I was inside a church, it was an old church built around 1670-1680 and located adjacent to Santa Lucia Stazione at Venezia, Italia. That morning, I woke up early to prepare everything for my tour group and still had some time to spare before starting to explore Venezia (or Venice in English). When I walked thru that church, I realized that a mass had just begun, so I entered and sat on the last row bench.
In Italian, it is called Chiesa di Santa Maria di Nazareth, literally Church of Santa Maria of Nazaret, also locally known as Scalzi. As similar to other churches I had ever attended in Europe, mass like this is never full of people. But in Italy, churches are more popular since almost all Italian are Catholic.

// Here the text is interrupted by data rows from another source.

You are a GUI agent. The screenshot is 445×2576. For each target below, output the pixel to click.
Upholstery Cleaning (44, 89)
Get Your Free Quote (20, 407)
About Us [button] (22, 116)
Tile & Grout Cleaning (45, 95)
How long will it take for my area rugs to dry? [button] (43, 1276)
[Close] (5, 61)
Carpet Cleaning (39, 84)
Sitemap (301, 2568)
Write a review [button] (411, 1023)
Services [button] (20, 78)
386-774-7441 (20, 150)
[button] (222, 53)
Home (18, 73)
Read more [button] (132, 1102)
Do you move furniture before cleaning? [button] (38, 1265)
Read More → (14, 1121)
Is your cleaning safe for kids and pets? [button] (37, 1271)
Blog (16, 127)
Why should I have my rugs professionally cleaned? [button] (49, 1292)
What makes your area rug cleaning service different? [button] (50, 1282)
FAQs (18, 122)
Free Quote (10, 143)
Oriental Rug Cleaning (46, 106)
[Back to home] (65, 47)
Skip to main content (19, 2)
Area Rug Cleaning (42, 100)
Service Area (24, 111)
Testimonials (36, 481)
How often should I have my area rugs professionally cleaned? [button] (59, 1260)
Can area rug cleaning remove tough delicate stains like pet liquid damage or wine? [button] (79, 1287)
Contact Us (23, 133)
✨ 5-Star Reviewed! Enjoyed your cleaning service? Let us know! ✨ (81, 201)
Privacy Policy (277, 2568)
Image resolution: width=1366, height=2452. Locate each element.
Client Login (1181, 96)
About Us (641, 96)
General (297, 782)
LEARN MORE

But weekday mass is as usual, mostly empty.
So that morning, I believed I was the youngest fellow in that mass, celebrated by a padre that was so old that he walked very slow. Less than twenty elders were praying in Italian voices, not loud, no music and no microphone. The one I remember until now is that host I received during communion was bigger in size compared to my usual mass in Jakarta, and also textured with Px symbol.
The padre looked at me suspiciously before giving that host, he might never seen Chinese looking guy with Catholic faith. No songs were sung during communion, and before concluding the mass, I had left the church and went back to Belle Epoque Hotel to catch my schedule. Getting out the front door, Grand Canal of Venice with gondoliers waiting for tourists just in front of the church. A peace of mind after attending eucharist in the most romantic place in Italy.
Traveling during holiday doesn't mean you are having off-day from God. If I have time, then I'll try to find church, just for short praying or for complete mass. Same like when I traveled to Melaka, Malaysia, in 2008 during Good Friday, I celebrated the mass in the historic - postcard icon red church in Melaka, that is an Anglican Church. Or when I only had short hour visit to Paris Gothic Notre Dame Church, a quick stroll and glance at each chapel was enough.